The Douglass a makeover for the bart map design observer San Francisco Bart Map 525 X 240 pixels is completely rare, but far more accessible is Braddock Mead's "Map of the Most Inhabited share of supplementary England," published by Thomas Jefferys in 1755. Mead's map follows rather alongside that of Douglass, while in the same way as some significant improvements. For example, in Massachusetts Mead further supplementary area names (such as "Pentusok," now Pittsfield), introduced county boundaries, and aligned Cape Ann to the mainland whereas Douglass had depicted it as an island.
Following the Revolution, the admin of Massachusetts urgently required an accurate a makeover for the bart map design observer San Francisco Bart Map 525 X 240 pixels for at least three administrative objectives: calculating tax allotments to the towns based upon house valuations, supporting the sale of public house to pay off conflict debts, and informing infrastructure development. Existing maps were too out of date and small scale to be of use. For example, dozens of townships expected after the 1750s were not shown upon the Douglass and Mead maps.

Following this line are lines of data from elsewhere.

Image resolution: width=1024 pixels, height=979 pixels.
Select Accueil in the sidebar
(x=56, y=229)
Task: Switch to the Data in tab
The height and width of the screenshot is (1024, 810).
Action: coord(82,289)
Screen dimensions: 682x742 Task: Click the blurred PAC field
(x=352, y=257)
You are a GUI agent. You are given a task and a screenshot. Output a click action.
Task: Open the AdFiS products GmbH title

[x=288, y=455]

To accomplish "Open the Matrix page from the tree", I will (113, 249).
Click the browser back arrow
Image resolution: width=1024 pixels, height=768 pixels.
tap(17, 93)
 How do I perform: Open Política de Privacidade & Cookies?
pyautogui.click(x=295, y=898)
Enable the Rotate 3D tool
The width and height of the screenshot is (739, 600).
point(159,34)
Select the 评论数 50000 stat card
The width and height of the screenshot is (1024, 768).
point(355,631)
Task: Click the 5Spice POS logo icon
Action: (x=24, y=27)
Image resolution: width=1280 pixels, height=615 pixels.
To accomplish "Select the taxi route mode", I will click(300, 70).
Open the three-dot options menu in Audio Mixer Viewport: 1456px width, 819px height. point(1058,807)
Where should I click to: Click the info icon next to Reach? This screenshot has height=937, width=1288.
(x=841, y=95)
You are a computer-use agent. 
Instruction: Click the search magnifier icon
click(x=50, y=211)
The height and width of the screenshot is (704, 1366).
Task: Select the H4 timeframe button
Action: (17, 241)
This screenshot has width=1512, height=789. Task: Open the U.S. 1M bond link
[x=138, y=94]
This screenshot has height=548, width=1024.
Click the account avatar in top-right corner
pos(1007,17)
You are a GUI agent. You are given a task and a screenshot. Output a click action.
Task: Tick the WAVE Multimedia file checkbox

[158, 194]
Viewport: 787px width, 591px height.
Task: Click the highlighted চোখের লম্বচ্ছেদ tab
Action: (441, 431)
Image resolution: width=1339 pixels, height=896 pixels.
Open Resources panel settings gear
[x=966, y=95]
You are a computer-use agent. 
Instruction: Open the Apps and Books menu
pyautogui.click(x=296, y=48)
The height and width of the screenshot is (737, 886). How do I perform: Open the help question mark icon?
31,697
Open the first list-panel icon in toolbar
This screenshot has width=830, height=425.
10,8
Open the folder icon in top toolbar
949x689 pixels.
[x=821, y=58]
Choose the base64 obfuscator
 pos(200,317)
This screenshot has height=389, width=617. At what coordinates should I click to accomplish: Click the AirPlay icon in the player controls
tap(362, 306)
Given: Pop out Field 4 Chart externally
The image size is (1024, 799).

This presented the legislature in the same way as a dilemma, as public funding for a declare Map would have been prohibitively expensive. fittingly in 1774 it resorted to an unfunded mandate, requiring each town in Massachusetts to conduct a survey of its territory and consent a plan to the Secretary of State. These would after that be compiled and where valuable reconciled to develop the a makeover for the bart map design observer San Francisco Bart Map 525 X 240 pixels.